O senador Marcos do Val (PPS) nomeou uma sobrinha do governador Renato Casagrande (PSB) para ocupar um cargo comissionado em seu escritório de apoio, em Vitória. Amanda Vianna Casagrande Marchezi exerce a função de auxiliar parlamentar intermediário no gabinete de representação de Do Val, com salário de R$ 6,7 mil, mais quase R$ 1 mil de auxílio-alimentação.
Marcos do Val lançou-se ao Senado em 2018 pela coligação de Casagrande e com apoio do grupo político do socialista. A assessoria de imprensa do senador confirma o parentesco de Amanda Casagrande com o governador. Informa que, assim que foi eleito, Do Val pediu indicações ao grupo político que o acompanhou durante as eleições.

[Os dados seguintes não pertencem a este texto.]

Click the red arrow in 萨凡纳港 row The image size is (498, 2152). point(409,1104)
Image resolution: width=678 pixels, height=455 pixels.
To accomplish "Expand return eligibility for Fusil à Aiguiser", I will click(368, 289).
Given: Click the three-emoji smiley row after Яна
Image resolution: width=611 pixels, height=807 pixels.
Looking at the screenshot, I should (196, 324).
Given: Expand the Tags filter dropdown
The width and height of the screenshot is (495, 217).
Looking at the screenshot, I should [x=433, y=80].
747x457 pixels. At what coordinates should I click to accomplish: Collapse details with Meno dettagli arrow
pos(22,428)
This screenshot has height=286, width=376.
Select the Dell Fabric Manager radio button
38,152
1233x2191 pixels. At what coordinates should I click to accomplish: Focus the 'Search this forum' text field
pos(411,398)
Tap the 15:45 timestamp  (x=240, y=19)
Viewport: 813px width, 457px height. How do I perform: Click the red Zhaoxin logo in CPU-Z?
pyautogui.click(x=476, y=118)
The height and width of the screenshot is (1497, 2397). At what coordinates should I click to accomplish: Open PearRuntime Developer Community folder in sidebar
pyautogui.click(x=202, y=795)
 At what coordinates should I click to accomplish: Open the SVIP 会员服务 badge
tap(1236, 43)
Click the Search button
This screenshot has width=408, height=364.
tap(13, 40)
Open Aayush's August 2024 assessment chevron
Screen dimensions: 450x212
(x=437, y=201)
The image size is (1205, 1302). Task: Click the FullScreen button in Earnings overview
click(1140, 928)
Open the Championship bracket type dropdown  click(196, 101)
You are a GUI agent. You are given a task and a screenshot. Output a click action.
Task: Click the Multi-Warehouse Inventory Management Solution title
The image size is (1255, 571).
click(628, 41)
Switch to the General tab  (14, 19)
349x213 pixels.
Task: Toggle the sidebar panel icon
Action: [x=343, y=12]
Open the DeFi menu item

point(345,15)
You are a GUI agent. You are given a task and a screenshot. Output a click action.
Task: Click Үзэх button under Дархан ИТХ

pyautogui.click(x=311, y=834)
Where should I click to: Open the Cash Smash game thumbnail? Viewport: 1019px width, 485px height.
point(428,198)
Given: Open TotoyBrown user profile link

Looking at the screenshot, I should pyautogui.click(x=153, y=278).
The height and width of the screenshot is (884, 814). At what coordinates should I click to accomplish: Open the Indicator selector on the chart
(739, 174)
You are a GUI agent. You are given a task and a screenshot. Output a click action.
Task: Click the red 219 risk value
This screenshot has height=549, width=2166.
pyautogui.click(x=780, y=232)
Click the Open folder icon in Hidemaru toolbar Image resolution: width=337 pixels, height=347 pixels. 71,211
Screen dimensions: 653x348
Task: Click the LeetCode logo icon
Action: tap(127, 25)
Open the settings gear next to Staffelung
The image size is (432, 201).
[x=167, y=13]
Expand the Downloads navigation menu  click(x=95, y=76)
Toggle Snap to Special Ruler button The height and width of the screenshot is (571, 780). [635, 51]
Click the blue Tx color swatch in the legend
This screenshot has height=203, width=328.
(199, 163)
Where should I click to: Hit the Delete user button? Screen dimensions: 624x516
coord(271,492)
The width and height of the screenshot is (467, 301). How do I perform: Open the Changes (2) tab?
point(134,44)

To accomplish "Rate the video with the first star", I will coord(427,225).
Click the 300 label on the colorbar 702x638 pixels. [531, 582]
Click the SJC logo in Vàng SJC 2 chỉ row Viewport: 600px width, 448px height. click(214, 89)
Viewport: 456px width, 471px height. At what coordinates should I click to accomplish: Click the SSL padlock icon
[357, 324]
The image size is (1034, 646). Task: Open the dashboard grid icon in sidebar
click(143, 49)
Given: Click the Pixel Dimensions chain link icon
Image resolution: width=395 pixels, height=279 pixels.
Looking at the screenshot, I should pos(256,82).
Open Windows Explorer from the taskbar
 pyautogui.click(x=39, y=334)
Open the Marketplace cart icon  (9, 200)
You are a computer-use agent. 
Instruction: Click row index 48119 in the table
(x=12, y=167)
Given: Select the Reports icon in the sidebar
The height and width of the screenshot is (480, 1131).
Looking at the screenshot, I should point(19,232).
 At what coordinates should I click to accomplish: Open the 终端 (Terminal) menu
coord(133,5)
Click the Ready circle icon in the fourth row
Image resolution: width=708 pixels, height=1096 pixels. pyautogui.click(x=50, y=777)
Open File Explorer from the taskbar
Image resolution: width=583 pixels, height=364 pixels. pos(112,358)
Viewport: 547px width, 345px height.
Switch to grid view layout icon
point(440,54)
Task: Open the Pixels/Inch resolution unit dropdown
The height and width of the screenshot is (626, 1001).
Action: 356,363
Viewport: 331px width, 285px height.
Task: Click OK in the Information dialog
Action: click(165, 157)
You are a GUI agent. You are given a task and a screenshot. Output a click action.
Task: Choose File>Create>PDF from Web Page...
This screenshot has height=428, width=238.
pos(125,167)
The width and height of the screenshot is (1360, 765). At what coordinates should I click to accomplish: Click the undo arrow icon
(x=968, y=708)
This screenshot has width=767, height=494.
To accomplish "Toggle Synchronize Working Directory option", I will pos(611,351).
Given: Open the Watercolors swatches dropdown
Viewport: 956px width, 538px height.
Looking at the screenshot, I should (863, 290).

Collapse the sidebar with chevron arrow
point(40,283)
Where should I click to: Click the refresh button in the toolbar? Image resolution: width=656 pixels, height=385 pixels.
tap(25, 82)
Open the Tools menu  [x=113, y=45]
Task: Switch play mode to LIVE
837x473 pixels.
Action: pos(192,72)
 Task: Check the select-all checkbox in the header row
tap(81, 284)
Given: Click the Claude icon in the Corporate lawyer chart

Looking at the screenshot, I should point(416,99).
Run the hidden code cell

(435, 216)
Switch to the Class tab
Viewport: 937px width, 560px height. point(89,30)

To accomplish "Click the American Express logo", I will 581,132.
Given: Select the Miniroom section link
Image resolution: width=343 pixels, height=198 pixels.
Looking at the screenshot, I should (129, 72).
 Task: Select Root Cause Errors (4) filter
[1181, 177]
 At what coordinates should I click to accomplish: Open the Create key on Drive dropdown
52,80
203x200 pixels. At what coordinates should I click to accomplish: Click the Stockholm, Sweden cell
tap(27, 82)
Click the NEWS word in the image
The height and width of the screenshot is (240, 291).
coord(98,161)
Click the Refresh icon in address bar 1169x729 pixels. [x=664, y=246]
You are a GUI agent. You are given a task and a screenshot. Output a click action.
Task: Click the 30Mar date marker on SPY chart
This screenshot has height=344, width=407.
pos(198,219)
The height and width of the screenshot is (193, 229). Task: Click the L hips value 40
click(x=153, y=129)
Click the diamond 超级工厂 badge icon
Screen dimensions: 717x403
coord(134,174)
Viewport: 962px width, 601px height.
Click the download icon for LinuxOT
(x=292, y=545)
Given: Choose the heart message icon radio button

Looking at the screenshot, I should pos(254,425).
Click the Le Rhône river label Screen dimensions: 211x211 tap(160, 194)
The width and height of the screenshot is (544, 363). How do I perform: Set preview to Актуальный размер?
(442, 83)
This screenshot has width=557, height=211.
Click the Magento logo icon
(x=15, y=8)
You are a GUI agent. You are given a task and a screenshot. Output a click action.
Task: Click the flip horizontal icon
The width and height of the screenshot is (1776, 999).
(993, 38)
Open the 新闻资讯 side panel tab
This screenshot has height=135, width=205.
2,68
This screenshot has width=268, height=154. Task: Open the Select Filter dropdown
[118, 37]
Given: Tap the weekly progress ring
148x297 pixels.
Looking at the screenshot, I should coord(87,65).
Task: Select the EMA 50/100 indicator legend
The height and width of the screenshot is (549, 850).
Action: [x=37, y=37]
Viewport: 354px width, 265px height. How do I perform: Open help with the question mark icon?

“Várias indicações foram feitas, entre elas a da Amanda, que passou por um processo de análise, como todas as outras pessoas. Foram enviados currículos, realizadas entrevistas e selecionadas as pessoas que mais se adequavam ao perfil que o senador estava buscando, sem qualquer influência de grau de parentesco com quem quer que seja.”
Segundo a assessoria de Marcos do Val, Amanda Casagrande faz parte do Núcleo de Projetos do gabinete, que fica dentro do Corpo de Bombeiros. “O núcleo recebe demandas das principais forças de segurança do Estado (Polícia Civil, PMES e Corpo de Bombeiros) e trabalha na elaboração de projetos para captação de recursos federais disponíveis, através da plataforma Sinconv.”
Amanda não é a única assessora de gabinete de Do Val que possui vínculo familiar direto com membros da alta cúpula do governo Casagrande. Na verdade, chama atenção o número de assessores lotados no gabinete do senador que têm essa característica em comum.
Conforme já noticiamos, a chefe de gabinete de Casagrande, Valésia Perozini (PSB), indicou o irmão dela, Lourival Perozini Inácio, para assessorar Do Val. O irmão de Valésia está lotado em cargo correspondente ao de Amanda e com os mesmos vencimentos.
Em conversa com a coluna, Valésia confirmou que a indicação partiu dela, a pedido do senador. Disse que ambos são amigos de longa data e que ela o apoiou e o orientou bastante durante a campanha. Natural de Castelo, Lourival continua residindo no município. Segundo Valésia, sua atribuição é captar demandas da região Sul do Estado para o mandato de Do Val, reunindo-se com líderes políticos e comunitários da região.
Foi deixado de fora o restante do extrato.